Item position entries
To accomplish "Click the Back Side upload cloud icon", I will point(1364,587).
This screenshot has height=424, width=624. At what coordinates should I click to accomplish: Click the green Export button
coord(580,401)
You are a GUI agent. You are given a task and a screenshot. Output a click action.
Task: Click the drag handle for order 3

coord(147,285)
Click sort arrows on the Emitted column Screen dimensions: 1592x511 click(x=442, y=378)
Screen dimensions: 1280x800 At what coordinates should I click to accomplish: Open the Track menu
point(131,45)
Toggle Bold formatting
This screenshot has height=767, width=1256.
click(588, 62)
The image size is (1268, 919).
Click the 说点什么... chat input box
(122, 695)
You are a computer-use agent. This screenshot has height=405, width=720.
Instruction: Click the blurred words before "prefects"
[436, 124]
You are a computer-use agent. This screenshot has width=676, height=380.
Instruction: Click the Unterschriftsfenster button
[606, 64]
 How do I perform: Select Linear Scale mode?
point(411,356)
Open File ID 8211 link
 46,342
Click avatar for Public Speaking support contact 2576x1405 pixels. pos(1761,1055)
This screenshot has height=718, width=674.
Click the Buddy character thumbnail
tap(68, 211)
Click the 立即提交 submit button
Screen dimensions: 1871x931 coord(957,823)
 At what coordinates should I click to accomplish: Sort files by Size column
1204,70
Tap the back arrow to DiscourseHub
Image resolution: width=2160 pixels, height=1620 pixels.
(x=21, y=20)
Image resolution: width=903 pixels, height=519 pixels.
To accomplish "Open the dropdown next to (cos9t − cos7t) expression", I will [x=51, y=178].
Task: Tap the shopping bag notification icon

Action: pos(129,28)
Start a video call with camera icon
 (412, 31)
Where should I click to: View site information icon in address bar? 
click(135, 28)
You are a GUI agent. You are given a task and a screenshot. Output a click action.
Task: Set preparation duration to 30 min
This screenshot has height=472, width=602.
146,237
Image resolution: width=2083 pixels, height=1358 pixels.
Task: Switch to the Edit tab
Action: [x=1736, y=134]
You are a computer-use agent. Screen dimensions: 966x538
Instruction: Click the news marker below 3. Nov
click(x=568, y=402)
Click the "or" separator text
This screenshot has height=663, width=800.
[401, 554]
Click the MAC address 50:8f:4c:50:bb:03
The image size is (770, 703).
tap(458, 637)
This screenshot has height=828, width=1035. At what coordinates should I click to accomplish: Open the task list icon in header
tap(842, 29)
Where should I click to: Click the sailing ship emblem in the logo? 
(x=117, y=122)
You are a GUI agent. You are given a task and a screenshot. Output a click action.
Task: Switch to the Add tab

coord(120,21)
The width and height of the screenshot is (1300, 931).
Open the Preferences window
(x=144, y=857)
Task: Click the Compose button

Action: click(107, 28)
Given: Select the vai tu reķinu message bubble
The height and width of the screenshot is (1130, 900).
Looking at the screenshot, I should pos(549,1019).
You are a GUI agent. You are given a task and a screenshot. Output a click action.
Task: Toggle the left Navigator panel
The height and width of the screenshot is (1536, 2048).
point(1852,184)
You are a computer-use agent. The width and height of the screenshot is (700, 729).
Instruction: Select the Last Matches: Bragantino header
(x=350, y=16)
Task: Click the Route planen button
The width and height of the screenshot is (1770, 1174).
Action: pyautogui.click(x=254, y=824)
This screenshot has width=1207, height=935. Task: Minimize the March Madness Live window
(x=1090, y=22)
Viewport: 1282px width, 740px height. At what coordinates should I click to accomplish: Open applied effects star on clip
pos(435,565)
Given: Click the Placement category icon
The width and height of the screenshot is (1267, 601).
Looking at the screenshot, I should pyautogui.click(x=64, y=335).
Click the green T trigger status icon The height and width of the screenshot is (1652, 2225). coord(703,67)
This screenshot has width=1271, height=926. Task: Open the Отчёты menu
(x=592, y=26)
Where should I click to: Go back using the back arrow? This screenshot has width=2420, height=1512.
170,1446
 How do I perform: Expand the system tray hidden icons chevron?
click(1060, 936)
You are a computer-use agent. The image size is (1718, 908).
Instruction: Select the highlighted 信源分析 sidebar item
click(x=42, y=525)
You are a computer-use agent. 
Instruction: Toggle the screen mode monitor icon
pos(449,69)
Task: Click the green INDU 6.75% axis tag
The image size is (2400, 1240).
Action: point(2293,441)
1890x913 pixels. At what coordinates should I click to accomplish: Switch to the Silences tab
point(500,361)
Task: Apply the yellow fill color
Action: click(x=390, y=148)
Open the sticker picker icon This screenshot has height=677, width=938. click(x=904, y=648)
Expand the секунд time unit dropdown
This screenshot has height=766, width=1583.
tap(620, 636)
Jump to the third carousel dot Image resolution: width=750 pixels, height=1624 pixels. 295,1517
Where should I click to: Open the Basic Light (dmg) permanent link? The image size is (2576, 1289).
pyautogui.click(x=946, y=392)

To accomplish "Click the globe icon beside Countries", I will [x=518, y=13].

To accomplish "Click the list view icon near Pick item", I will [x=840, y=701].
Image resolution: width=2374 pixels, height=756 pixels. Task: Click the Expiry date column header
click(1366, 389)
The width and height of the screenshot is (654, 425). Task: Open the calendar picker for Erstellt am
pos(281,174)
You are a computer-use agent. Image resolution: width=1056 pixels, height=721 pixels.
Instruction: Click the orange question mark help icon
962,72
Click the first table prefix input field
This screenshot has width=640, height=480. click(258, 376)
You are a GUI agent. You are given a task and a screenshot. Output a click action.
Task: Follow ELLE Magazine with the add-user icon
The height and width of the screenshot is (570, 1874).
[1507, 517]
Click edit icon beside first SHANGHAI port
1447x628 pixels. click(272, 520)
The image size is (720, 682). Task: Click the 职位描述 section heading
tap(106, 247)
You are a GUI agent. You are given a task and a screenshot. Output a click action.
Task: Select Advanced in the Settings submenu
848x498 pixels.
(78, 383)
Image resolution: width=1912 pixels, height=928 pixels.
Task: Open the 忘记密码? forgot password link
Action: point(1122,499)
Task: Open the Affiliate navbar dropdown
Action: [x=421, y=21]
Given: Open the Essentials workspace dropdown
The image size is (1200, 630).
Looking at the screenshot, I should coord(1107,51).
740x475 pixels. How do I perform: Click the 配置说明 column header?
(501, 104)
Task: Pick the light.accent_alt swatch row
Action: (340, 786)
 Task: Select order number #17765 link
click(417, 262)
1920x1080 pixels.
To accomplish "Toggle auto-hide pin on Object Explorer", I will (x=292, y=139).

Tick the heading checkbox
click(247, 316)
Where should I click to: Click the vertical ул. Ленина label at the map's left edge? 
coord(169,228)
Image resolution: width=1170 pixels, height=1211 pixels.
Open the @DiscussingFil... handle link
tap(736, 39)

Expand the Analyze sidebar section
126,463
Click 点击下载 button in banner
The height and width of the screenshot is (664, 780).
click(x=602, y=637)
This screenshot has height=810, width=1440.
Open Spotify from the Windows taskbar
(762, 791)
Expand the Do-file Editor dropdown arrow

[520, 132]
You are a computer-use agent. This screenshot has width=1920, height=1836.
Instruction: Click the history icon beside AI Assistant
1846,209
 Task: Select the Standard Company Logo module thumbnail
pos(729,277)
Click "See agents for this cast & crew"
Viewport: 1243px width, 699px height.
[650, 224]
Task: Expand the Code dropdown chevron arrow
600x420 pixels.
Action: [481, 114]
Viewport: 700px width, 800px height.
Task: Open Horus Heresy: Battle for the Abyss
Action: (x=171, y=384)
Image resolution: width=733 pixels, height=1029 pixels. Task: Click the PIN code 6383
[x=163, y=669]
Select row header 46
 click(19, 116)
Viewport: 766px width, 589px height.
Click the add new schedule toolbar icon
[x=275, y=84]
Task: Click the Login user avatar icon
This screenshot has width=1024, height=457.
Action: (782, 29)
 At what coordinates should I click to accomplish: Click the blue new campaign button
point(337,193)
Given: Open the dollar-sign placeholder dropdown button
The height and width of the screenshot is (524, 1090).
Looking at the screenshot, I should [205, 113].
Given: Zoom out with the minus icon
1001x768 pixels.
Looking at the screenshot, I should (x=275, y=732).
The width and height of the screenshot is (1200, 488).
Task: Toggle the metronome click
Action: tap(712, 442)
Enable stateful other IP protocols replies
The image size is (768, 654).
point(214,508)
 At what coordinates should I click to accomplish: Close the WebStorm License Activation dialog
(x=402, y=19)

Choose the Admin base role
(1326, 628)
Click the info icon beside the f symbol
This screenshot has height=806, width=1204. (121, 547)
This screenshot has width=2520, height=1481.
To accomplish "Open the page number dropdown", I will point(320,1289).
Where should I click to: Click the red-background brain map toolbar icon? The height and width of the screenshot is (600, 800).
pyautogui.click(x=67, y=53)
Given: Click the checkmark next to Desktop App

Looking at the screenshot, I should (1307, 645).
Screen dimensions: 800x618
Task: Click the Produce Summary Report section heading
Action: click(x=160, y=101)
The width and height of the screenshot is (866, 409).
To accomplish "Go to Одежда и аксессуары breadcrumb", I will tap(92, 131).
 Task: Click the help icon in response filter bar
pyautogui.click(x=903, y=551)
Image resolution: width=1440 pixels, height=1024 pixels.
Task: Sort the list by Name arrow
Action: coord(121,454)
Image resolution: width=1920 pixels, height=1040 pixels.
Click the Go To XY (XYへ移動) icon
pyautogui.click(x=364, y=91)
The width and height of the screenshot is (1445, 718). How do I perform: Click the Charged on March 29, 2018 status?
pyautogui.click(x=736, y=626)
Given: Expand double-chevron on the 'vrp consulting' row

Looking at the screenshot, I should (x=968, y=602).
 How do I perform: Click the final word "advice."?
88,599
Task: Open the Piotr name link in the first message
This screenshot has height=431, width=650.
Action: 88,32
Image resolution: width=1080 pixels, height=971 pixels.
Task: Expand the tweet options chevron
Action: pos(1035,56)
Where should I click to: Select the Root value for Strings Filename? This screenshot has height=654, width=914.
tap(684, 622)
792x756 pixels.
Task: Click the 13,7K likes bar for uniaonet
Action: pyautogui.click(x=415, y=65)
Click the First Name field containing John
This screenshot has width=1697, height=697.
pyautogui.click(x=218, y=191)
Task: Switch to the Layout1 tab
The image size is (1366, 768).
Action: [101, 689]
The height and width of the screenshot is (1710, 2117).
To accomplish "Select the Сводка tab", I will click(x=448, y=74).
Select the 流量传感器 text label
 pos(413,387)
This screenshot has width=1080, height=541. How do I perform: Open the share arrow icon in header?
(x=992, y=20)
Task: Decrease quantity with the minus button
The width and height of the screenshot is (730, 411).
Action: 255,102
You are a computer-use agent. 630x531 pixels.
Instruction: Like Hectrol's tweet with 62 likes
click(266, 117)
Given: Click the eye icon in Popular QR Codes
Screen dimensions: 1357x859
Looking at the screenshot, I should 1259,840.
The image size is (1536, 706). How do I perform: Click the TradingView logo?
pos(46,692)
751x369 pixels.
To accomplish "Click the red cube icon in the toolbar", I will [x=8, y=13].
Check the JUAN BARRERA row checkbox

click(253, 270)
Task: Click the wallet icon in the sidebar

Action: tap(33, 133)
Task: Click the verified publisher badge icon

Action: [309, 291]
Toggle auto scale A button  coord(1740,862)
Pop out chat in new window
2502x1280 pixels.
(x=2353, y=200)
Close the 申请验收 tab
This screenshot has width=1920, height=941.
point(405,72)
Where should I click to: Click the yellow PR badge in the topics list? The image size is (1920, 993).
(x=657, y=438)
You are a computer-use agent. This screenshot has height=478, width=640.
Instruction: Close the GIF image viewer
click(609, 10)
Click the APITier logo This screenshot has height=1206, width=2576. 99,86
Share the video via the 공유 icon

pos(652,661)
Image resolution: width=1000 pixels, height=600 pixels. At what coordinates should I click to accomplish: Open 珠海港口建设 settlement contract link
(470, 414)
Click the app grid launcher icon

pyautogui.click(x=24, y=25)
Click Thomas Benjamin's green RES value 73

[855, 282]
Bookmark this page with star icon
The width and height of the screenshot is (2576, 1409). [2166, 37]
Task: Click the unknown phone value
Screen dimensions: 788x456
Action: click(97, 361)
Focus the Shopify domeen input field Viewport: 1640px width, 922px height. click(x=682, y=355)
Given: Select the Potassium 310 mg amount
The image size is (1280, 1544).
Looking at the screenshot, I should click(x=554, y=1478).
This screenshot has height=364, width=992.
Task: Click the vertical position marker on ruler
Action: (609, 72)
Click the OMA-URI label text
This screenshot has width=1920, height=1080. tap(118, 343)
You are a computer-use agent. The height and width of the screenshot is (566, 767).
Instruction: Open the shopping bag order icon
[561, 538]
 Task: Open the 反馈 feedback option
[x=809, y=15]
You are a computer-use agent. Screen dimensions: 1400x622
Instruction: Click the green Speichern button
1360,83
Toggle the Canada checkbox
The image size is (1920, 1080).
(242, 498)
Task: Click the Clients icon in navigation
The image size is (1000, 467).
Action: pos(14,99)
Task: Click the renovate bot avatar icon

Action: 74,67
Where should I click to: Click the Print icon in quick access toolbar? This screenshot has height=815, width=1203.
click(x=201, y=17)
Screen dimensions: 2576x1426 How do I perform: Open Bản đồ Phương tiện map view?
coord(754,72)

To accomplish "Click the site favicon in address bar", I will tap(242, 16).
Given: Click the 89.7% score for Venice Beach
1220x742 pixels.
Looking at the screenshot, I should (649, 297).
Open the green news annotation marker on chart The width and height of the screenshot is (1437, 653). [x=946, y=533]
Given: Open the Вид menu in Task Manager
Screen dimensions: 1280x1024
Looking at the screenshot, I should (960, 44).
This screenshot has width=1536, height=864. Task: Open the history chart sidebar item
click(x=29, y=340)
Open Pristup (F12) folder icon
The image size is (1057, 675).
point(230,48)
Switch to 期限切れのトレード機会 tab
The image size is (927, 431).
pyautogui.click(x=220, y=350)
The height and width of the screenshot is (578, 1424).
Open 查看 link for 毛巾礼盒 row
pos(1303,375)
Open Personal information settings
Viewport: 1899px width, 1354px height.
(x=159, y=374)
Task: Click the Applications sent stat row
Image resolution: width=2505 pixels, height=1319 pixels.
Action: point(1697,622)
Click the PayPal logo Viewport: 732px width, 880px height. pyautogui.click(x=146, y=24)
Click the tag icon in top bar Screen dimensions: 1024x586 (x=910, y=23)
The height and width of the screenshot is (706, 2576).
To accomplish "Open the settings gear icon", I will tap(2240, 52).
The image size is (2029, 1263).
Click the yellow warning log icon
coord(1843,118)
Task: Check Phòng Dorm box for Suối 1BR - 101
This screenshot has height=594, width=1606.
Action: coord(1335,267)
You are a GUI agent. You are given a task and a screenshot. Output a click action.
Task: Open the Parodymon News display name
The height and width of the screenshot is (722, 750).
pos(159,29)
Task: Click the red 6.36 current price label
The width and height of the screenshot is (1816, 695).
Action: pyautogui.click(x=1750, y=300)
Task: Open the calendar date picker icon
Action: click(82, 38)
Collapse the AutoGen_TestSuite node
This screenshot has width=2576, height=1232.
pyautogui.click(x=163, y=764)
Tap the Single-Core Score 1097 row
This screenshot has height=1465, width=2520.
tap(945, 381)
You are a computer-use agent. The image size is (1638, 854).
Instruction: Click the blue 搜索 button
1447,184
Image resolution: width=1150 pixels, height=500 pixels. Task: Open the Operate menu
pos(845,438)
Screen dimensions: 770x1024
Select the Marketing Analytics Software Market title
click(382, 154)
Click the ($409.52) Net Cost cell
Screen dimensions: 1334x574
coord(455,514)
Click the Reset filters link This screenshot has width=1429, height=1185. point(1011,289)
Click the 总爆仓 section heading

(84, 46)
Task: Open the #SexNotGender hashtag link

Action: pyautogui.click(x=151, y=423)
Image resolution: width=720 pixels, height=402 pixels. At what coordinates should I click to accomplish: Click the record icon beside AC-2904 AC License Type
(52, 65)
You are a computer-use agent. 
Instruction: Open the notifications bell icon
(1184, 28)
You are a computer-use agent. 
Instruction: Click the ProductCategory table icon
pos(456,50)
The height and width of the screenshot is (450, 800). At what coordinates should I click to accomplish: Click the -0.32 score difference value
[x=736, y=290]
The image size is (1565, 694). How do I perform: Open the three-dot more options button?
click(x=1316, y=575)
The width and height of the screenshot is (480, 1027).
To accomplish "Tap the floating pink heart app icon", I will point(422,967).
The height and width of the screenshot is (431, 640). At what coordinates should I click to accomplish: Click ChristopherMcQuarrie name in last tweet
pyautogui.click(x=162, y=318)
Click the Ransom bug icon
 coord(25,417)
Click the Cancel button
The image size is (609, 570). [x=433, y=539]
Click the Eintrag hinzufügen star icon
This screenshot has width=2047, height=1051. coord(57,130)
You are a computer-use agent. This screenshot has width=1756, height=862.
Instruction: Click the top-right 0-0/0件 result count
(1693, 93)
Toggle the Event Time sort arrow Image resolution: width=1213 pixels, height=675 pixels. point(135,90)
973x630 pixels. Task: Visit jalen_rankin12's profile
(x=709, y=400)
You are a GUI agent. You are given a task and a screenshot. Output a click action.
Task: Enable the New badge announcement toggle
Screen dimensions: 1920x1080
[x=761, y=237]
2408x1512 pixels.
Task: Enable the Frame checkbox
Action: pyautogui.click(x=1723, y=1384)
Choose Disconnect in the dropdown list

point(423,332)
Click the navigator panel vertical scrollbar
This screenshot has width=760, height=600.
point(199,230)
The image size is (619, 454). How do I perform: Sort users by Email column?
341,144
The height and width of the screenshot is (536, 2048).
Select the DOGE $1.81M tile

PROBLEM REQUIREMENTS: Copy out the lines from the one containing "The height and width of the screenshot is (706, 2576)." through the one containing "coord(1843,118)", including both of those lines.

COMPLETED EXERCISE:
The height and width of the screenshot is (706, 2576).
To accomplish "Open the settings gear icon", I will tap(2240, 52).
The image size is (2029, 1263).
Click the yellow warning log icon
coord(1843,118)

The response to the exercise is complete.